▶ [WORK REQUEST]
For each line below, write it out exactly as it appears.
BEGIN EXTRACTED INFORMATION
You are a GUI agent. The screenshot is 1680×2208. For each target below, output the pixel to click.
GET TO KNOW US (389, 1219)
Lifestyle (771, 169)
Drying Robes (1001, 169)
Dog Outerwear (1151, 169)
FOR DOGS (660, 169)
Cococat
END EXTRACTED INFORMATION
▶ [ANSWER SPACE]
You are a GUI agent. The screenshot is 1680×2208. For each target below, output the pixel to click.
GET TO KNOW US (389, 1219)
Lifestyle (771, 169)
Drying Robes (1001, 169)
Dog Outerwear (1151, 169)
FOR DOGS (660, 169)
Cococat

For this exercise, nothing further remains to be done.